In-vitro NET-osis induced by COVID-19 sera is associated to severe clinical course in not vaccinated patients and immune-dysregulation in breakthrough infection.

Since neutrophil extracellular traps formation (NET-osis) can be assessed indirectly by treating healthy neutrophils with blood-derived fluids from patients and then measuring the NETs response, we designed a pilot study to convey high-dimensional cytometry of peripheral blood immune cells and cytokines, combined with clinical features, to understand if NET-osis assessment could be included in the immune risk profiling to early prediction of clinical patterns, disease severity, and viral clearance at 28 days in COVID-19 patients. Immune cells composition of peripheral blood, cytokines concentration and in-vitro NETosis were detected in peripheral blood of 41 consecutive COVID-19 inpatients, including 21 mild breakthrough infections compared to 20 healthy donors, matched for sex and age. Major immune dysregulation in peripheral blood in not-vaccinated COVID-19 patients compared to healthy subjects included: a significant reduction of percentage of unswitched memory B-cells and transitional B-cells; loss of naïve CD3+CD4+CD45RA+ and CD3+CD8+CD45RA+ cells, increase of IL-1ß, IL-17A and IFN-γ. Myeloid compartment was affected as well, due to the increase of classical (CD14++CD16-) and intermediate (CD14++CD16+) monocytes, overexpressing the activation marker CD64, negatively associated to the absolute counts of CD8+ CD45R0+ cells, IFN-γ and IL-6, and expansion of monocytic-like myeloid derived suppressor cells. In not-vaccinated patients who achieved viral clearance by 28 days we found at hospital admission lower absolute counts of effector cells, namely CD8+T cells, CD4+ T-cells and CD4+CD45RO+ T cells.

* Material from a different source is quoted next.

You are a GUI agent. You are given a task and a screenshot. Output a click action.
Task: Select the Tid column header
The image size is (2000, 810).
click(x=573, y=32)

Percentage of in-vitro NET-osis induced by patients' sera and NET-osis density were progressively higher in moderate and severe COVID-19 patients than in mild disease and controls. The percentage of in-vitro induced NET-osis was positively associated to circulating cytokines IL-1ß, IFN-γ and IL-6. In breakthrough COVID-19 infections, characterized by mild clinical course, we observed increased percentage of in-vitro NET-osis, higher CD4+ CD45RO+ and CD8+ CD45RO+ T cells healthy or mild-COVID-19 not-vaccinated patients, reduced by 24 h of treatment with ACE inhibitor ramipril. Taken together our data highlight the role of NETs in orchestrating the complex immune response to SARS-COV-2, that should be considered in a multi-target approach for COVID-19 treatment.